Por sinal, a situação da mulher atingida também constitui outra preocupação dos Ministérios Públicos e Defensorias. A Renova não está reconhecendo a renda da mulher atingida de forma autônoma, negando-lhe a concessão de cartão emergencial em seu nome, em desrespeito à independência econômica que elas tinham antes do rompimento da barragem.

Foi recomendado que as empresas se abstenham de utilizar questionários com a mulher atingida que direcionem ao não reconhecimento do seu trabalho como autônomo, independente e não complementar ao do seu companheiro, devendo indenizá-las em igualdade de condições com os homens atingidos, sem qualquer distinção no tratamento e valores, conforme obriga a Convenção 100 da Organização Internacional do Trabalho (OIT).

Situação dos pescadores

A adoção de marcos territoriais arbitrários para a fixação do direito a indenizações também é contestada pelos Ministérios Públicos e Defensorias.

Eles recomendam que as empresas não limitem o reconhecimento da condição de pescador de subsistência apenas àqueles que residam até um quilômetro dos cursos d’ água e região costeira afetados, devendo, ao contrário, adotar o critério já estabelecido no § 1º da Cláusula 2.1 do Primeiro Aditivo ao Termo de Compromisso Socioambiental Preliminar firmado pelo Ministério Público Federal, Ministério Público do Trabalho e Ministério Público do Estado do Espírito Santo com a empresa Samarco Mineração S/A.

Segundo esse critério, deve ser reconhecido como pescador tanto aquele que comprove o exercício da atividade de pesca por meio da apresentação de carteira emitida pelo Ministério da Pesca e Agricultura ou do protocolo de solicitação da carteira emitidos até 5.11.2015, quanto quem, não possuindo os referidos documentos, declare o exercício da atividade de pesca, mediante declaração escrita realizada sob as penas da lei.

Com isso, as empresas deverão incluir, no valor da indenização a ser efetivada no âmbito do PIM, “o pagamento do seguro-desemprego (seguro defeso), em razão da interrupção da pesca, nos termos do art. 1º da Lei nº 10.779/03, em favor de todos os trabalhadores(as) da cadeia da pesca, a exemplo de pescadores(as), redeiros(as), carpinteiros(as) de barcos, tratadores(as)/limpadores(as) de peixes e de outras espécies, bem como marisqueiros(as)”.

Assistência judiciária gratuita

Por fim, a recomendação também orienta as empresas a custearem, no âmbito do PIM, assistência jurídica gratuita a todas as pessoas que, necessitadas, não possuam condições de com ela arcar sem prejuízo de uma vida digna.

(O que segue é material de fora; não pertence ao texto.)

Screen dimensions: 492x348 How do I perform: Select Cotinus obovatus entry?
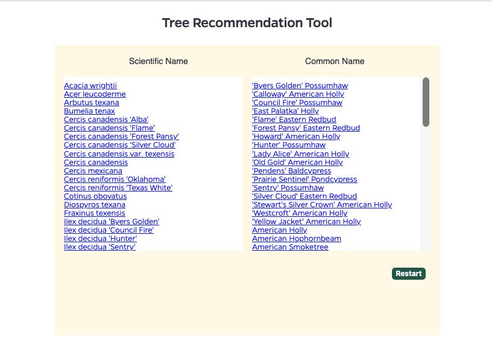click(95, 196)
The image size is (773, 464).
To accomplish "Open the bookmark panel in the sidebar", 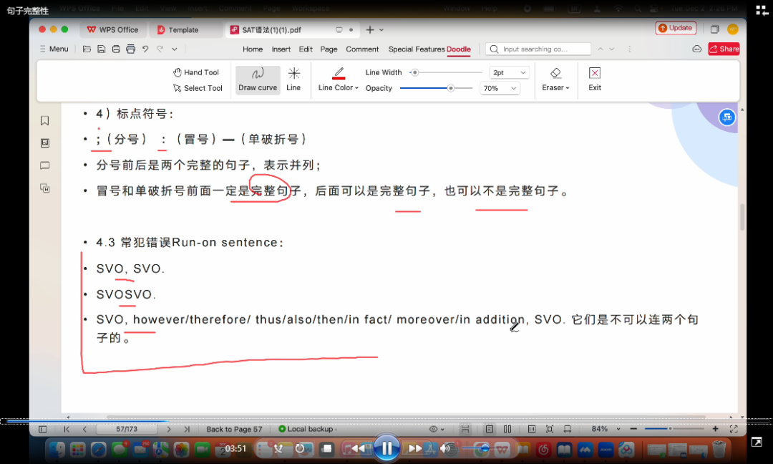I will point(44,120).
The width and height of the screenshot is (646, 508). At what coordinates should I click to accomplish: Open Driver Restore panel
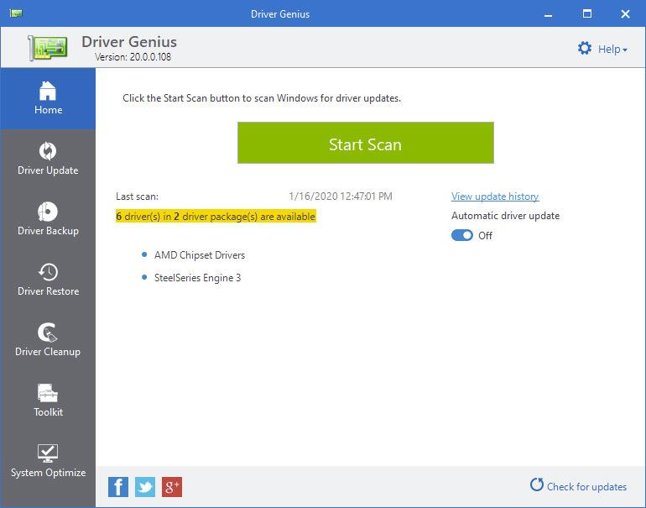(x=48, y=280)
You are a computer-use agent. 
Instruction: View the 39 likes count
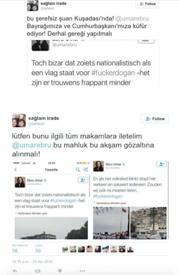(38, 251)
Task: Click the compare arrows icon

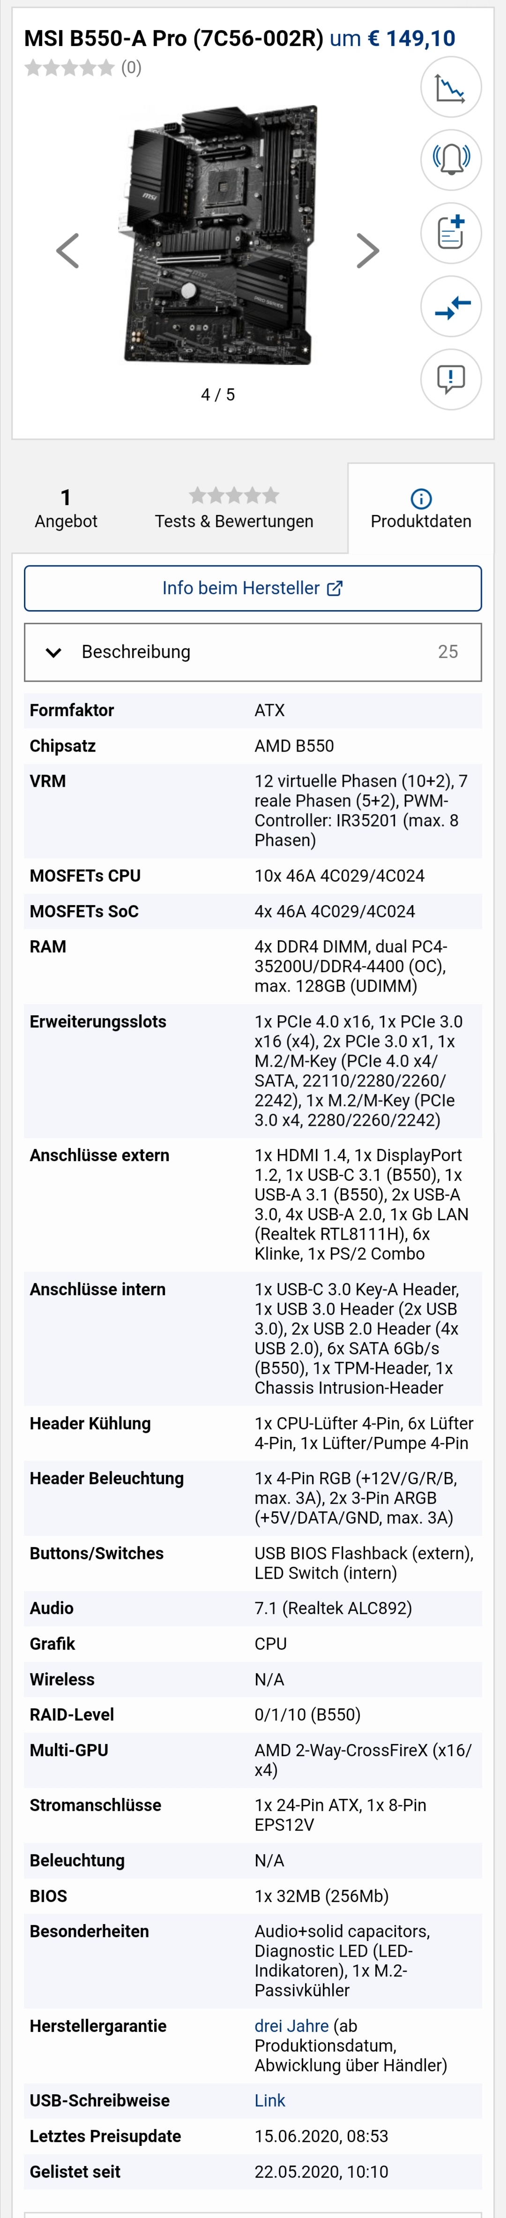Action: pos(451,306)
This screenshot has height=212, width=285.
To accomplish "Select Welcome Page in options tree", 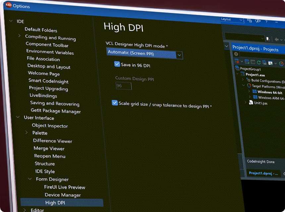I will 44,74.
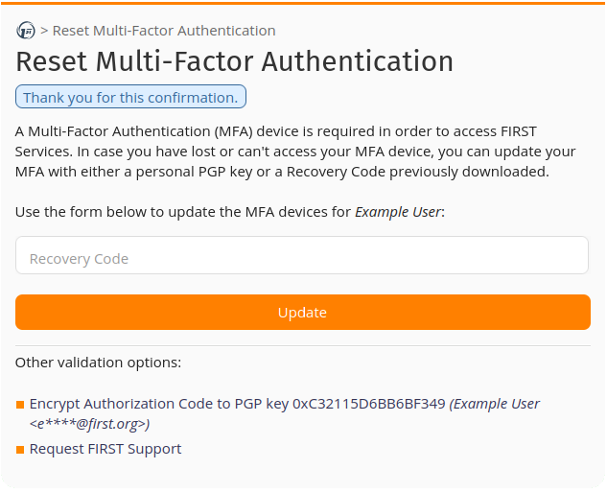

Esse custeio não poderá ser descontado do valor da indenização e deverá contar com o apoio das assessorias técnicas acaso já contratadas.

A obrigação de promover assistência jurídica gratuita aos atingidos está prevista na cláusula 37 do TTAC, e seu descumprimento tem acarretado excessivo ônus às camadas mais pobres, que se vêem obrigadas a custear advogado com os valores que obtêm das indenizações.

Foi recomendado às empresas efetuarem o ressarcimento de eventuais descontos feitos a título de honorários de advogado a qualquer pessoa que tenha participado do programa sem que tivesse sido devidamente informada da opção pela assistência jurídica gratuita prevista no TTAC.

É importante frisar que no âmbito da ação civil pública de 155 bilhões de reais (com objeto mais amplo que o TTAC), proposta pelo Ministério Público Federal, foi firmado um Termo Preliminar de diagnóstico dos danos a ser realizado por instituições da confiança do MPF, inclusive uma auditoria nos programas da Fundação RENOVA, visando à garantia da tutela integral. Dessa forma, as violações cometidas mostram-se ainda contraditórias aos compromissos que as empresas estão assumindo nas tratativas feitas naquele processo para a reparação integral do dano.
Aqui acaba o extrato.